What you should do: Reproduce the data below character for character, leaving out the pictures.

Data for the task:
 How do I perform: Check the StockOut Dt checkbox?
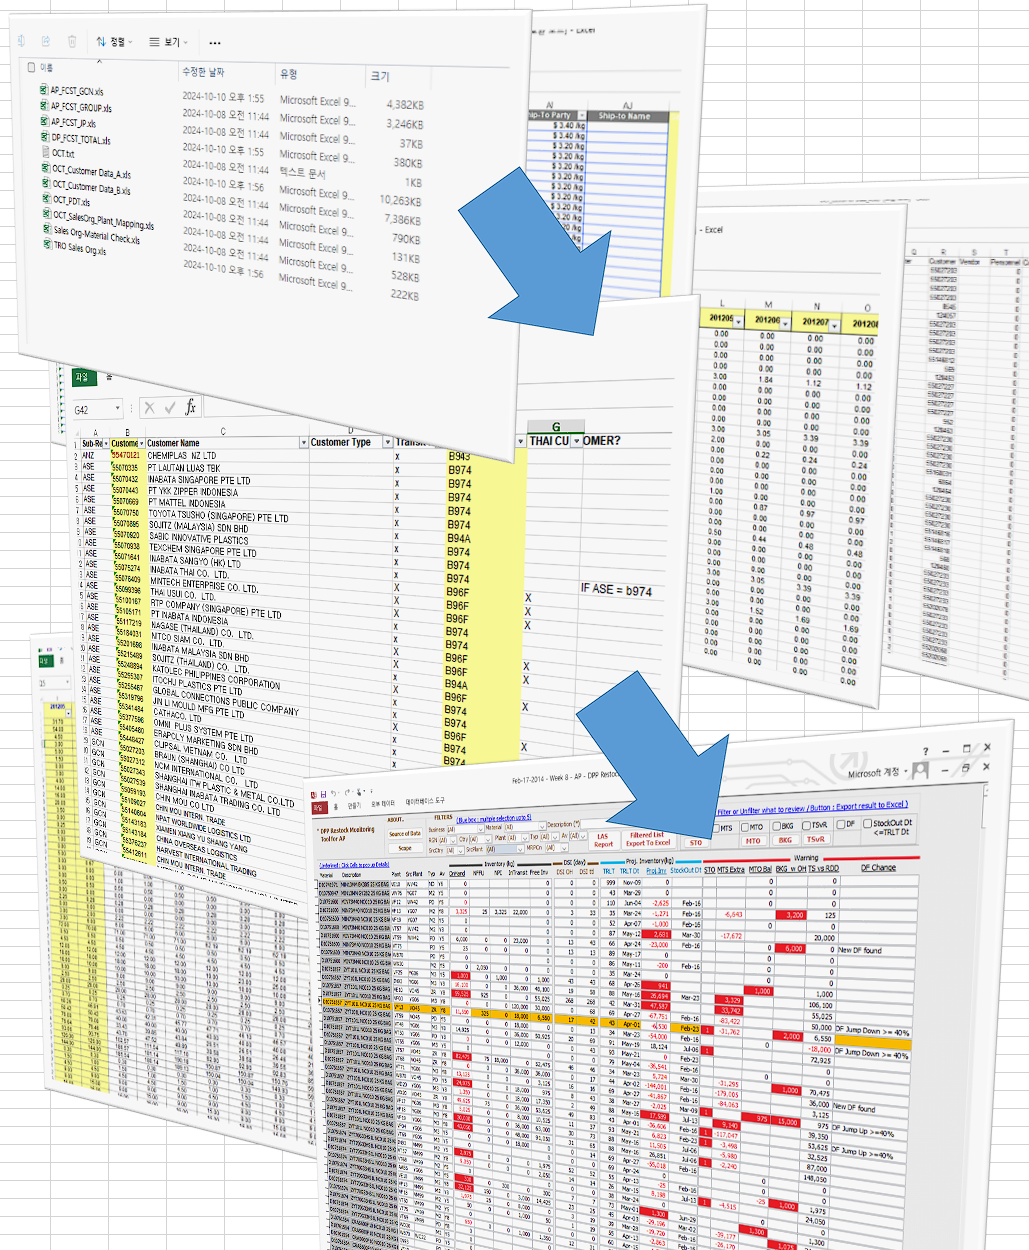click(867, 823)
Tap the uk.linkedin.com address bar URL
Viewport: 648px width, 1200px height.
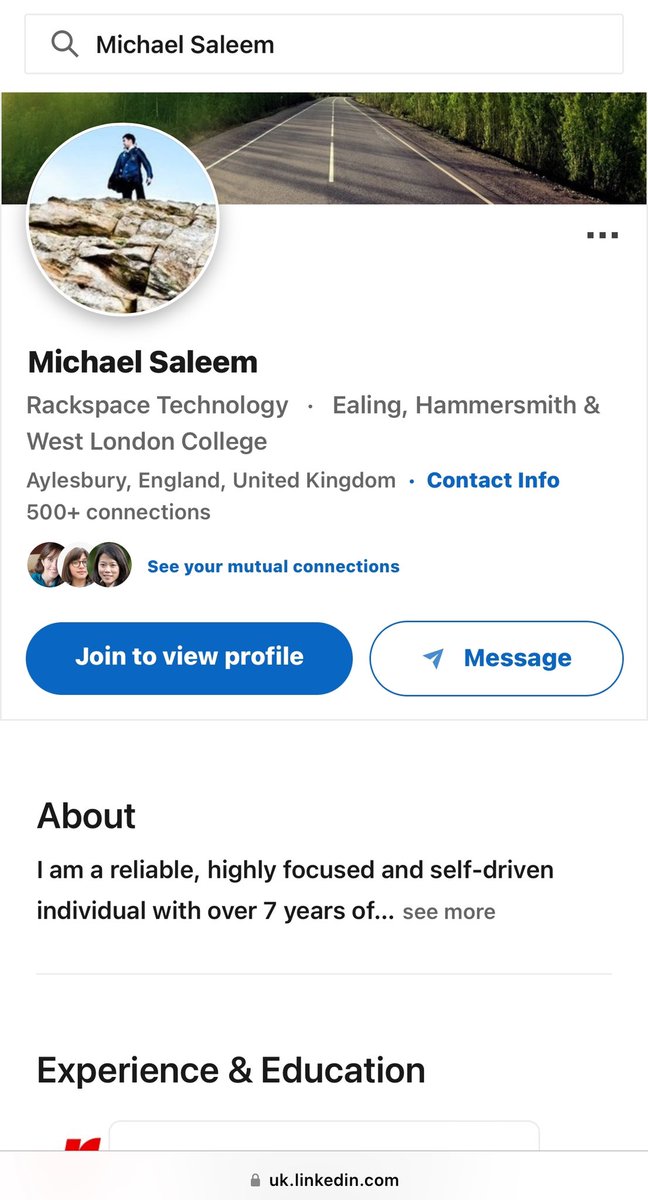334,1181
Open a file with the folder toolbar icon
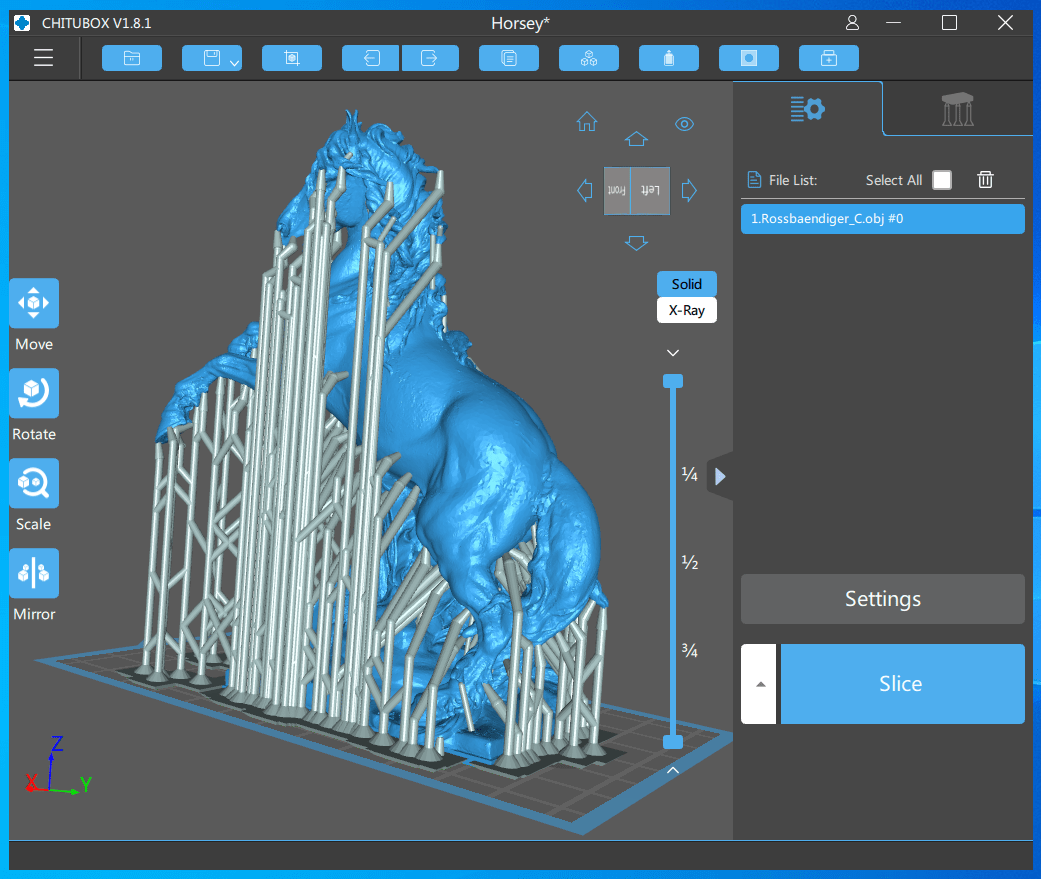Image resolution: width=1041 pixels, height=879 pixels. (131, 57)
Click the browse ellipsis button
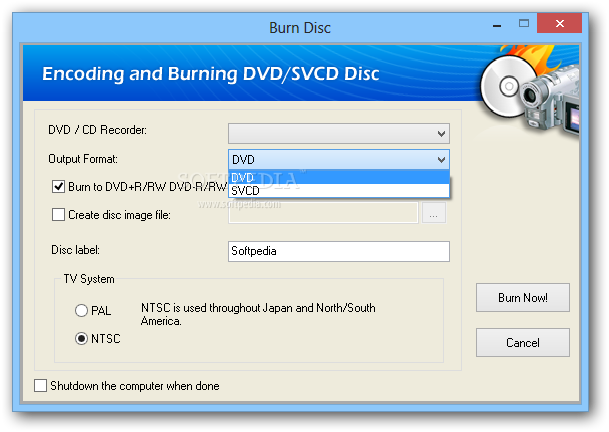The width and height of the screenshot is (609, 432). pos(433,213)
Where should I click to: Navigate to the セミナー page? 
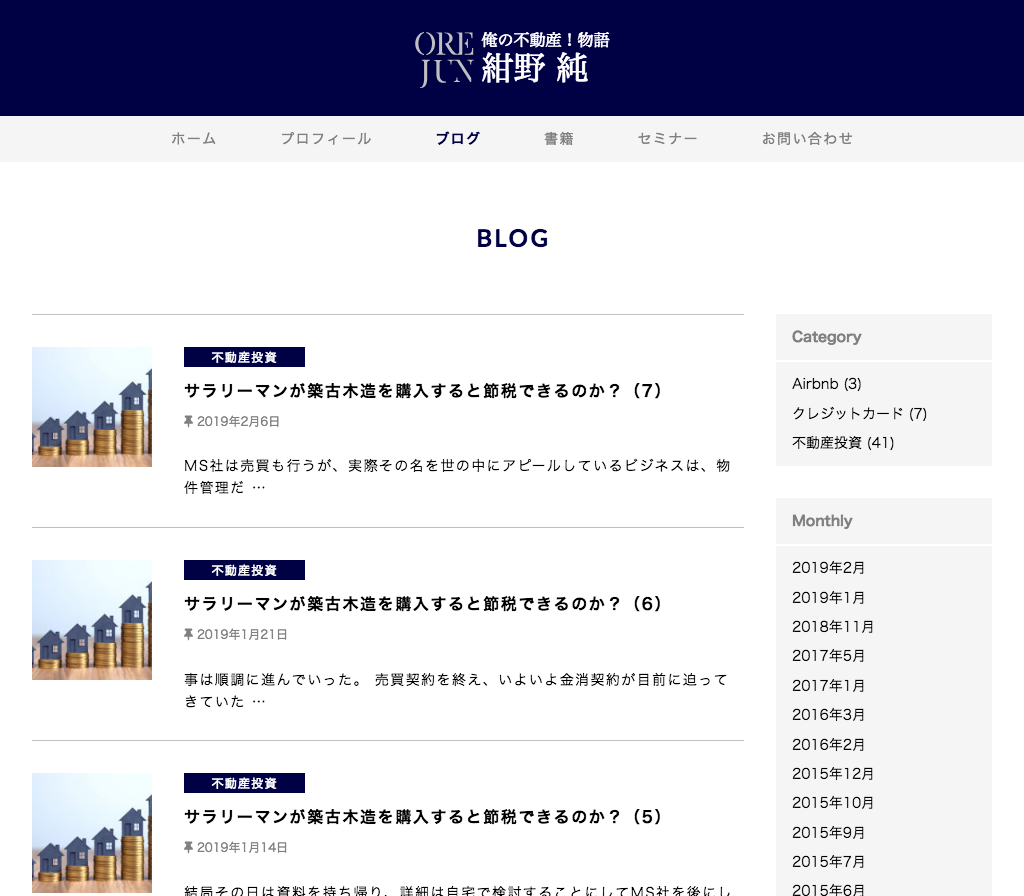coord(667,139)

Exercise answer:
 How do I perform: Check the StockOut Dt checkbox?
click(867, 823)
Tap the uk.linkedin.com address bar URL
Viewport: 648px width, 1200px height.
334,1181
Open a file with the folder toolbar icon
Image resolution: width=1041 pixels, height=879 pixels. (131, 57)
Click the browse ellipsis button
The width and height of the screenshot is (609, 432). pos(433,213)
Where should I click to: Navigate to the セミナー page? 
coord(667,139)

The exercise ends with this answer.